Brazilian President Dilma Rouseff passes by activists holding a banner reading "Brazil without poverty, is Brazil with Forests". Image: Rodrigo Baleia

On a sunny afternoon this week, I waited outside Manaus’ ornate 19th century opera house Teatro Amazonas, with a group of Brazilian Greenpeace activists who wanted to send President Dilma Rouseff a message. While we were outside, Dilma was inside, flanked with ministers and senators singing the praises of her new rural welfare initiative ‘Brasil sem miseria’ (Brazil without misery/poverty).

Addressing rural poverty is a vital cause, yet the irony is that while President Dilma champions this new initiative to relieve poverty, proposed changes to Brazil’s forest code legislation are threatening the livelihoods of forest communities by legalizing millions of hectares of new forest destruction and granting amnesty for forest crimes.

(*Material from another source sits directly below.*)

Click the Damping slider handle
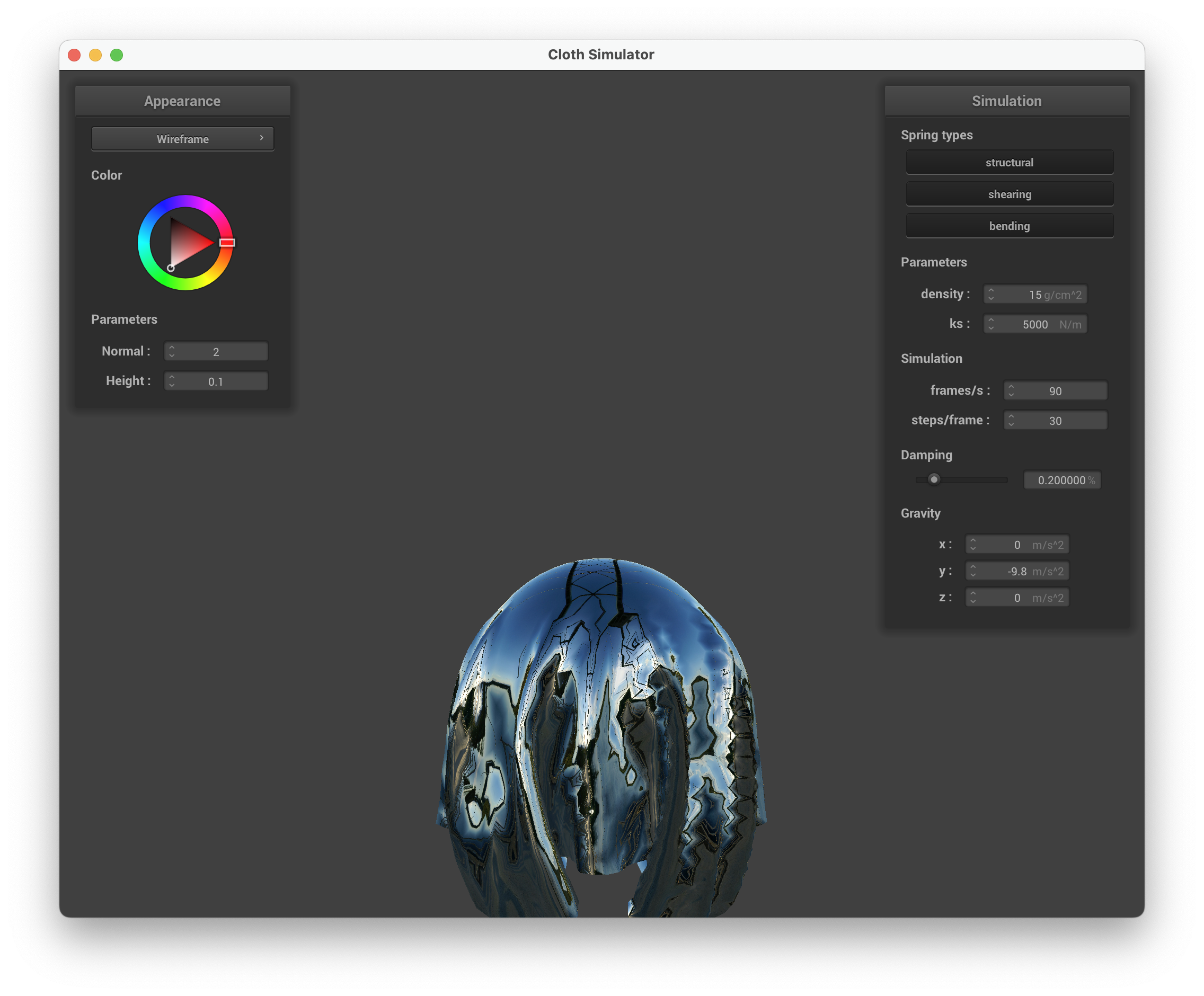Viewport: 1204px width, 996px height. pyautogui.click(x=934, y=479)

That afternoon the activists urged President Dilma to honour her promises and not approve the forest code legislation. As she left the Opera House they presented banners, “Brazil without misery/poverty, is a Brazil with forests.” (Brasil sem miseria é Brasil com floresta). Activists also tried to give President Dilma an Açai sapling, an iconic tree of the Amazon, with a note- “I will be very comfortable in your garden. You know that I am important for the people of the Amazon. Take care of me, because I am worried about this new forest code. Sincerely, Açai.”

My colleague Rafael Cruz, a Brazilian Amazon Forest Campaigner said it best; “Scientists, family farmers, and civil society, have all protested the new forest code. Despite their criticisms, the Senate keeps moving the bill forward and President Dilma’s government is not engaged.”

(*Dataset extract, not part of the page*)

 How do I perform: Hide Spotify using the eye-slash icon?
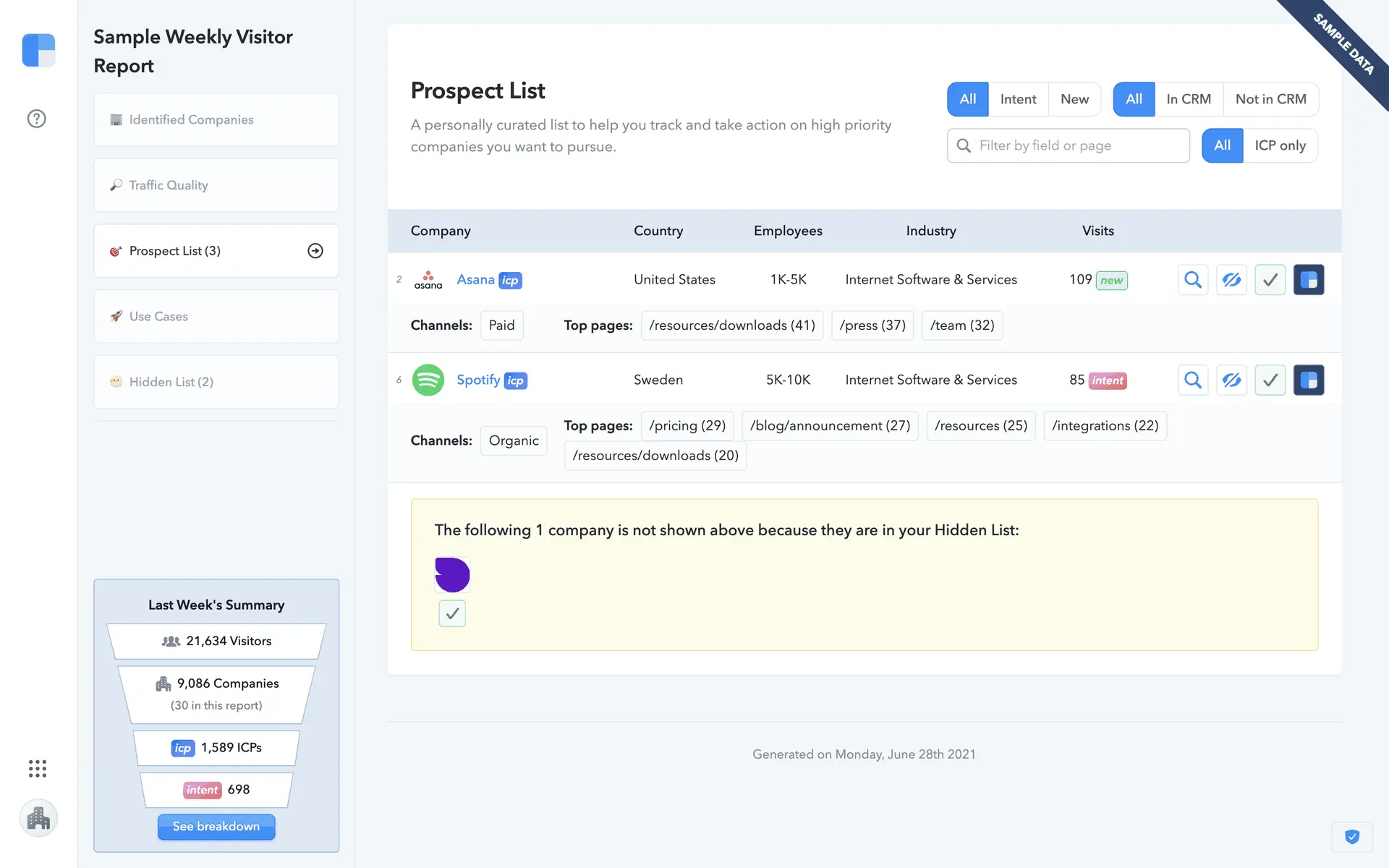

“If we want to eliminate poverty, we need to keep our forests standing; they provide for the livelihoods of many of our country’s poor and invigorate our agriculture.”

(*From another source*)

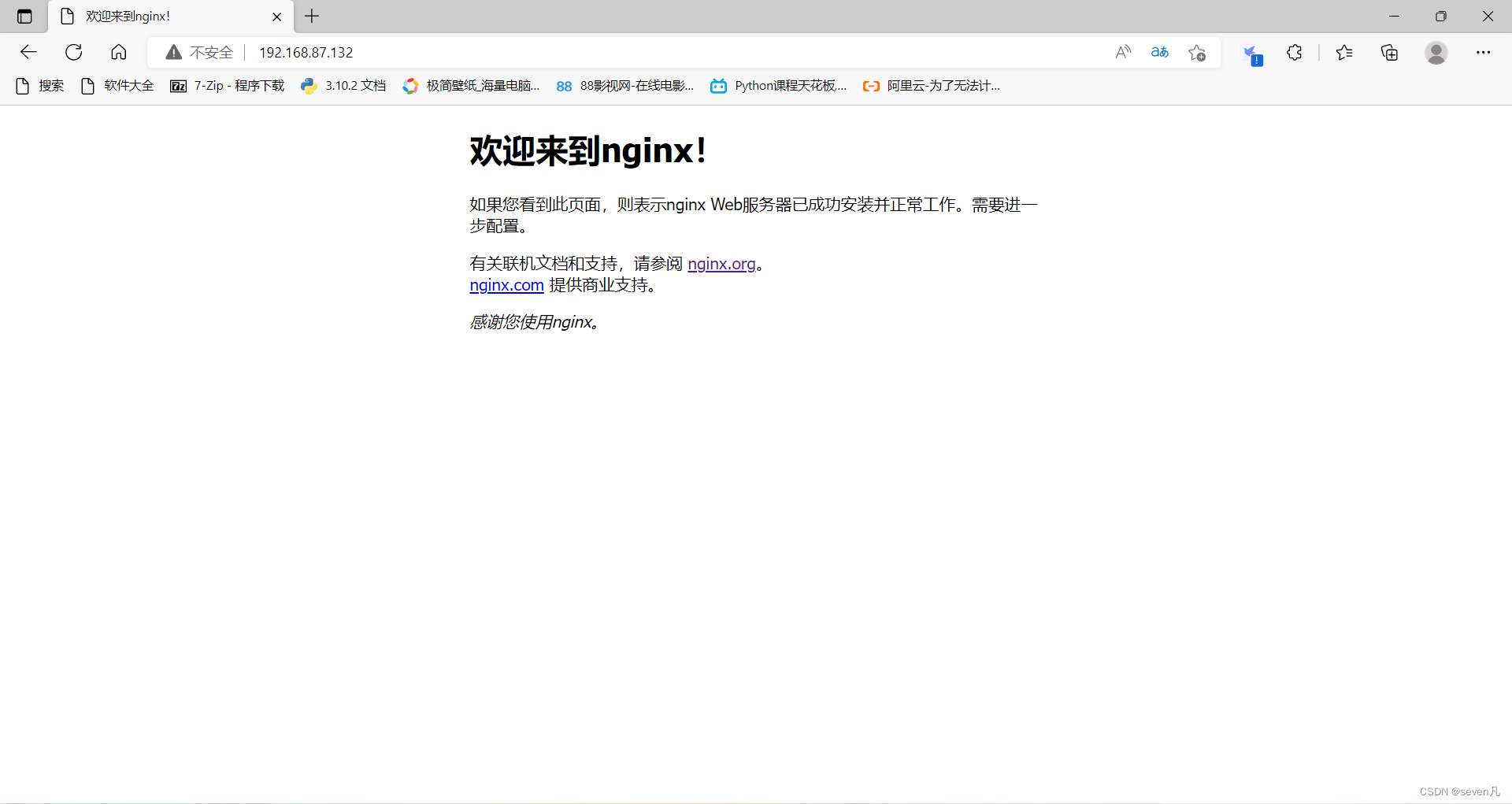Open tab actions menu
Image resolution: width=1512 pixels, height=804 pixels.
(x=24, y=16)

Rafael referenced the false choice presented by those who want to destroy our forests. He pointed out that time and time again, forest destruction does little to lift people out of poverty. Despite 18% of the Amazon rainforest disappearing, the region maintains a low score on the Human Development Index especially in areas where forest destruction is the strongest.

The threats to the Amazon represented by the proposed changes to Brazil’s Forest Code continue to raise concern all over the world. Just yesterday, members of the European Parliament overwhelmingly passed a resolution on the Rio +20 Earth Summit that expressed concern over the new Forest Code legislation. The resolution characterized the Brazilian legislation as a threat to efforts to stop global warming and it also urged Brazil, the host nation for Rio +20, to make “a clear commitment to protect the Amazon forest and stem criminal harassment of representatives of civil society pursuing environmental protection.”


The banner these Greenpeace activists are holding up for President Dilma Rouseff to see reads: "Congress, turn off the chainsaws". Referring to the proposed changes to Brazil's Forest Code now being considered. Image: Rodrigo Baleia

This resolution is referring to the increased threats and violence occurring in the Amazon, since the Forest Code legislation was introduced in the Brazilian Congress. Six environmental activists have been killed since the end of May, and numerous others threatened.

Both the vast majority of Brazilians against the legislation, (79%) as well as the European Parliament, have reason to be concerned; the new law, passed by the Brazilian Chamber of Deputies (the lower house) this past May, is starting to move through committees in the Brazilian Senate. The law would allow amnesty for forest crimes and reduce the size of protected areas. Conservative estimates of the new law project 47 million hectares of deforestation - at least the size of California or Sweden.

Allowing congress to weaken Brazil’s forest protections and legalize millions of hectares of deforestation could be a step backwards for Brazil’s fight against poverty. Decades of deforestation in the Amazon has proven to be an ineffective way to lift people out of poverty in rural areas. Furthermore, the impact on poverty of the devastating forest code legislation could be global. The world can’t address global warming without the Amazon and impoverished communities all over the world are especially vulnerable to climate change.